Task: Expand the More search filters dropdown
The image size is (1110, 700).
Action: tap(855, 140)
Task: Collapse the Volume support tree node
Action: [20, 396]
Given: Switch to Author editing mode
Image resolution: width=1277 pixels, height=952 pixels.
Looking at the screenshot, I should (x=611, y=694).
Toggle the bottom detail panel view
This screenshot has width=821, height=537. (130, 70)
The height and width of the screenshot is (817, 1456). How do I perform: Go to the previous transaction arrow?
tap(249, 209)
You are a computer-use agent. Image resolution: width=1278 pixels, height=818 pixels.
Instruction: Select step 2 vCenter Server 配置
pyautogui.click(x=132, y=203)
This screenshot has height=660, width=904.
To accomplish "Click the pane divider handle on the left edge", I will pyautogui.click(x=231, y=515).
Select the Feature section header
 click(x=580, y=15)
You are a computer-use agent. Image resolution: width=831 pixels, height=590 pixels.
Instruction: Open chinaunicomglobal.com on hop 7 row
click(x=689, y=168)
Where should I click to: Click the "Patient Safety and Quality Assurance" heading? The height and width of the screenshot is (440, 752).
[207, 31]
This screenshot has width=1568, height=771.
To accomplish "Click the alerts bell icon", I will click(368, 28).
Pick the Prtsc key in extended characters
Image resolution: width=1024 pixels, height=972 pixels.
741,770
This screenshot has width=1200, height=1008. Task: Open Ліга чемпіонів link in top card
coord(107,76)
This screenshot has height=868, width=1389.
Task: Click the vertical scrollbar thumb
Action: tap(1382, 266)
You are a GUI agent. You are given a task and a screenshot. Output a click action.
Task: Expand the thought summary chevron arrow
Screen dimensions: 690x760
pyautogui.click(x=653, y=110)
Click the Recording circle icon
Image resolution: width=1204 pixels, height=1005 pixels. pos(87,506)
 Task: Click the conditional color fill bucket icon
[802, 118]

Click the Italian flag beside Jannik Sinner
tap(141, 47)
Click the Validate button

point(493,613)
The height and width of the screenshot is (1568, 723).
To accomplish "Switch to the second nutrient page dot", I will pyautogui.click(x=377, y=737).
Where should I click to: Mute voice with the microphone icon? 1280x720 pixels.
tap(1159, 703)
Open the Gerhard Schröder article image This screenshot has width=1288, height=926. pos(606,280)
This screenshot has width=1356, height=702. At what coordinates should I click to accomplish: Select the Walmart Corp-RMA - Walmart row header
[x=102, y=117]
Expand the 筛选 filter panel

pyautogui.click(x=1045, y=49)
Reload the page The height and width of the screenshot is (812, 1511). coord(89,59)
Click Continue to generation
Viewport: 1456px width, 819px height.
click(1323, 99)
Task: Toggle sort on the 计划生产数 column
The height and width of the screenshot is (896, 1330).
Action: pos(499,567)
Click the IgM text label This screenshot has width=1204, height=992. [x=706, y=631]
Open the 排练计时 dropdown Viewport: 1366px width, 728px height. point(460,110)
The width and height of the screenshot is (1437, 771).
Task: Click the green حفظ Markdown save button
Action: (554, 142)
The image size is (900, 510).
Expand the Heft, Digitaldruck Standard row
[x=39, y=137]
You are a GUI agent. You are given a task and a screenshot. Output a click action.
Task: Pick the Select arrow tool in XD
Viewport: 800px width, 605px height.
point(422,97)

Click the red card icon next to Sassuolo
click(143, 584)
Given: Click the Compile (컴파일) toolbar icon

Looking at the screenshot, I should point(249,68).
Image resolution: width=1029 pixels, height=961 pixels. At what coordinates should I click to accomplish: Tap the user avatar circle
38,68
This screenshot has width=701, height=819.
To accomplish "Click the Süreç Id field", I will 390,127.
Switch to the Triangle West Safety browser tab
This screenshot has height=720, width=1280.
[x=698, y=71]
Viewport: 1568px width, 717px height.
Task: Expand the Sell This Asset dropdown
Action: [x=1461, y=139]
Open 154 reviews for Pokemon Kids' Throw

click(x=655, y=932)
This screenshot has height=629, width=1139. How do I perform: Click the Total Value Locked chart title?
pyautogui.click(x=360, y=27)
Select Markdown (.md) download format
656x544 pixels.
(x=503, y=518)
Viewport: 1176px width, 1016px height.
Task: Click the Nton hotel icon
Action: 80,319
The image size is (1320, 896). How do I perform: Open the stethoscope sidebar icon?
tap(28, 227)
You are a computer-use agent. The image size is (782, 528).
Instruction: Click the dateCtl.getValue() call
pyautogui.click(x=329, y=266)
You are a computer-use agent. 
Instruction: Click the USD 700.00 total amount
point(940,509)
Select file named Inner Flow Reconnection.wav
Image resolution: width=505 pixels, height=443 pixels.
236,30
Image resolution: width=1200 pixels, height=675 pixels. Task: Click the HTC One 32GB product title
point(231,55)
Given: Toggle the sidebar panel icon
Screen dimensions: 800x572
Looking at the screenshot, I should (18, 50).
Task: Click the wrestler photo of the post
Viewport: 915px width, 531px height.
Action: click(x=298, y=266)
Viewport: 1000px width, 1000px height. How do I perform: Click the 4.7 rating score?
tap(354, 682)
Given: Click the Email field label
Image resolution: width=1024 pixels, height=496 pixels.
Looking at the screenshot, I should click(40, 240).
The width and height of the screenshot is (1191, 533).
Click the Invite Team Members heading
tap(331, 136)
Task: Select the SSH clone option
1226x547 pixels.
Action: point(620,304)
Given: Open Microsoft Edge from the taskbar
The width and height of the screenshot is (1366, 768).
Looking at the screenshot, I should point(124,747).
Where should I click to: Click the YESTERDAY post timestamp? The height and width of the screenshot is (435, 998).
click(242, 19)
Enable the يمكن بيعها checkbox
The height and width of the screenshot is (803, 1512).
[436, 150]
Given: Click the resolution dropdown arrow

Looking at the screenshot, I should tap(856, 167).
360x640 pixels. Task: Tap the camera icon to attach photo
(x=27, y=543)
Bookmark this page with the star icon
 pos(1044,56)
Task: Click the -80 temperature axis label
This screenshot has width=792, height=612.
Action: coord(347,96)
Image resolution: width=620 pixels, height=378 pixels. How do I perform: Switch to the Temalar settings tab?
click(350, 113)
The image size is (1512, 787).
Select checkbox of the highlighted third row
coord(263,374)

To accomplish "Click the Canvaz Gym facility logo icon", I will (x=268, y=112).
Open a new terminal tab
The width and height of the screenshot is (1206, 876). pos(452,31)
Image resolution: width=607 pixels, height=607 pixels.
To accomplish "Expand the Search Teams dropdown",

- - -

== Problem statement ==
Reproduce every row above word for word, from the line containing "This screenshot has width=1356, height=702." down to the line containing "I will 390,127.", with both of those lines included.

== Exercise solution ==
This screenshot has width=1356, height=702. At what coordinates should I click to accomplish: Select the Walmart Corp-RMA - Walmart row header
[x=102, y=117]
Expand the 筛选 filter panel

pyautogui.click(x=1045, y=49)
Reload the page The height and width of the screenshot is (812, 1511). coord(89,59)
Click Continue to generation
Viewport: 1456px width, 819px height.
click(1323, 99)
Task: Toggle sort on the 计划生产数 column
The height and width of the screenshot is (896, 1330).
Action: pos(499,567)
Click the IgM text label This screenshot has width=1204, height=992. [x=706, y=631]
Open the 排练计时 dropdown Viewport: 1366px width, 728px height. point(460,110)
The width and height of the screenshot is (1437, 771).
Task: Click the green حفظ Markdown save button
Action: (554, 142)
The image size is (900, 510).
Expand the Heft, Digitaldruck Standard row
[x=39, y=137]
You are a GUI agent. You are given a task and a screenshot. Output a click action.
Task: Pick the Select arrow tool in XD
Viewport: 800px width, 605px height.
point(422,97)

Click the red card icon next to Sassuolo
click(143, 584)
Given: Click the Compile (컴파일) toolbar icon

Looking at the screenshot, I should point(249,68).
Image resolution: width=1029 pixels, height=961 pixels. At what coordinates should I click to accomplish: Tap the user avatar circle
38,68
This screenshot has width=701, height=819.
To accomplish "Click the Süreç Id field", I will 390,127.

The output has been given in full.